Data entries:
— START —

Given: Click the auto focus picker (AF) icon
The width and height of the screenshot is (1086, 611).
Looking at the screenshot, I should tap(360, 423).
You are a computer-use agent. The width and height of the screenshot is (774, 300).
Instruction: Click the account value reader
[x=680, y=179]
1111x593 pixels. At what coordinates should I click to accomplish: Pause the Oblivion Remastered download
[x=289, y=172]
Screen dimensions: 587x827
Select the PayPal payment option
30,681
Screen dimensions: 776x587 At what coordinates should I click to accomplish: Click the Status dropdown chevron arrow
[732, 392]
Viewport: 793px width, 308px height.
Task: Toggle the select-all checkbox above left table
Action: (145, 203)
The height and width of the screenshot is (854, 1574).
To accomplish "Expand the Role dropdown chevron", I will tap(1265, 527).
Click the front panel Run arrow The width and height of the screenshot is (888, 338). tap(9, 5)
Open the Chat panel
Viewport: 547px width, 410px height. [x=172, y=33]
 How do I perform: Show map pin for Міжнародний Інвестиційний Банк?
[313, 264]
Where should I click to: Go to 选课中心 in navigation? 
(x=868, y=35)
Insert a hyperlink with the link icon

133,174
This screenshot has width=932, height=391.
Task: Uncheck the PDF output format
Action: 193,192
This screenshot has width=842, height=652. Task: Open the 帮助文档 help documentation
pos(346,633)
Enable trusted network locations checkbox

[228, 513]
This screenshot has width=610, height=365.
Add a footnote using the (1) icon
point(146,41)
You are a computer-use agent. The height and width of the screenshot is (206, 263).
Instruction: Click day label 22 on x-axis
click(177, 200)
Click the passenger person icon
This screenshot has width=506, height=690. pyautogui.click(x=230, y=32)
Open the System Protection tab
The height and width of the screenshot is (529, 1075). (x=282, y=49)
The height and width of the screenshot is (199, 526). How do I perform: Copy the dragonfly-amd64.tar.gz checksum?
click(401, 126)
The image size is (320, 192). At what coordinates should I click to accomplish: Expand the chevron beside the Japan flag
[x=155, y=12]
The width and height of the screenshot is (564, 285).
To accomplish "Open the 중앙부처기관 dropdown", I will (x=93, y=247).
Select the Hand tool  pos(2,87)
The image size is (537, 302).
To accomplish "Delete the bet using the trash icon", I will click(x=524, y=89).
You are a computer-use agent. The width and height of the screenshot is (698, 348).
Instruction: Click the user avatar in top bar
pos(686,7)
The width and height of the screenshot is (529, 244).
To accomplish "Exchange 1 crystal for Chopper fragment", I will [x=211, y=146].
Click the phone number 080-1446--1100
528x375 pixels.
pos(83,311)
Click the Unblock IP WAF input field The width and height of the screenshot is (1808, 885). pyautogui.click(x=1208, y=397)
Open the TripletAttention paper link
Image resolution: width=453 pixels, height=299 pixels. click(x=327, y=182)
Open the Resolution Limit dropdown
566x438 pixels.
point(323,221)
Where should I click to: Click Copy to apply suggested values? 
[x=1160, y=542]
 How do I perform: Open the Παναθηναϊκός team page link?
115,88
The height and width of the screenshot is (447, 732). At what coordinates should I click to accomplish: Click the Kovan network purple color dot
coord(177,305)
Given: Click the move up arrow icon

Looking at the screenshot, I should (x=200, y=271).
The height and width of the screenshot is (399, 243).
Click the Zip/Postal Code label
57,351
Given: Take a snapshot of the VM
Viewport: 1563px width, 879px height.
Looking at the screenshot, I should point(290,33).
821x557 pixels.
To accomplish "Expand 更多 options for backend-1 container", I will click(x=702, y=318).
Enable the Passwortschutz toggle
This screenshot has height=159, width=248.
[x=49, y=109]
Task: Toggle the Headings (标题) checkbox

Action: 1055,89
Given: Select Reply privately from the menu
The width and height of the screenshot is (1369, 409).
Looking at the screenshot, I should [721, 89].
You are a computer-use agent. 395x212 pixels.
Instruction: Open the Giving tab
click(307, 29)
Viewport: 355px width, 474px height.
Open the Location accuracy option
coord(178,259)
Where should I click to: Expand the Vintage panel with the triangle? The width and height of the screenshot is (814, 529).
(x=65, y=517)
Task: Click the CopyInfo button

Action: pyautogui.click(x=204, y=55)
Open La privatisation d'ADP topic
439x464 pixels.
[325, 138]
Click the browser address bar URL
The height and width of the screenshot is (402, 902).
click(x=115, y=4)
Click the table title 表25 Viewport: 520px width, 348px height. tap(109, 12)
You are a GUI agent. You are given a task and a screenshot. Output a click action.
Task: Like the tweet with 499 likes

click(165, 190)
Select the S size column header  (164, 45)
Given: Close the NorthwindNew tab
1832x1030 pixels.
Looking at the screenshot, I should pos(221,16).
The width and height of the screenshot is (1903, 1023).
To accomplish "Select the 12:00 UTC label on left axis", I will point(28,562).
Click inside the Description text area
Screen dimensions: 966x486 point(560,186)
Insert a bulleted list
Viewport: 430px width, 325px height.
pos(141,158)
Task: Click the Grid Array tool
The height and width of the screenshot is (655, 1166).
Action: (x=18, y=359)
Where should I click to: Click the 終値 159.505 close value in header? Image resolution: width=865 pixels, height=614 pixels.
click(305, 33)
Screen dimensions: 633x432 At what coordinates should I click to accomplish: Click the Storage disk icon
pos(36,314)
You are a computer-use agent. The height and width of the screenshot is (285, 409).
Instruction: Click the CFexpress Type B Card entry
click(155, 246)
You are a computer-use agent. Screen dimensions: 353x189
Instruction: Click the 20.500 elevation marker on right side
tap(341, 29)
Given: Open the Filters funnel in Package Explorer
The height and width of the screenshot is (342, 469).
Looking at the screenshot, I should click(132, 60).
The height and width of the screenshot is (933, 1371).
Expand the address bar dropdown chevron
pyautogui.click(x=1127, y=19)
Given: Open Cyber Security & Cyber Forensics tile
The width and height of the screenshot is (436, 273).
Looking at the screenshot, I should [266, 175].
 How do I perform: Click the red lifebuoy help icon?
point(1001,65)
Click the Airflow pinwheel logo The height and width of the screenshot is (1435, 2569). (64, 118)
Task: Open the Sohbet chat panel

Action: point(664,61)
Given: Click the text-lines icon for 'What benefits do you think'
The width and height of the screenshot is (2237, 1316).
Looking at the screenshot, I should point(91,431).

— END —

Stated goal: Output every line of the listing from the line with "Click the table" up to and including the line with "tap(341, 29)" as a JSON list of strings, one string per line and blank lines omitted.

Result for this exercise:
[
  "Click the table title 表25 Viewport: 520px width, 348px height. tap(109, 12)",
  "You are a GUI agent. You are given a task and a screenshot. Output a click action.",
  "Task: Like the tweet with 499 likes",
  "click(165, 190)",
  "Select the S size column header  (164, 45)",
  "Given: Close the NorthwindNew tab",
  "1832x1030 pixels.",
  "Looking at the screenshot, I should pos(221,16).",
  "The width and height of the screenshot is (1903, 1023).",
  "To accomplish \"Select the 12:00 UTC label on left axis\", I will point(28,562).",
  "Click inside the Description text area",
  "Screen dimensions: 966x486 point(560,186)",
  "Insert a bulleted list",
  "Viewport: 430px width, 325px height.",
  "pos(141,158)",
  "Task: Click the Grid Array tool",
  "The height and width of the screenshot is (655, 1166).",
  "Action: (x=18, y=359)",
  "Where should I click to: Click the 終値 159.505 close value in header? Image resolution: width=865 pixels, height=614 pixels.",
  "click(305, 33)",
  "Screen dimensions: 633x432 At what coordinates should I click to accomplish: Click the Storage disk icon",
  "pos(36,314)",
  "You are a computer-use agent. The height and width of the screenshot is (285, 409).",
  "Instruction: Click the CFexpress Type B Card entry",
  "click(155, 246)",
  "You are a computer-use agent. Screen dimensions: 353x189",
  "Instruction: Click the 20.500 elevation marker on right side",
  "tap(341, 29)"
]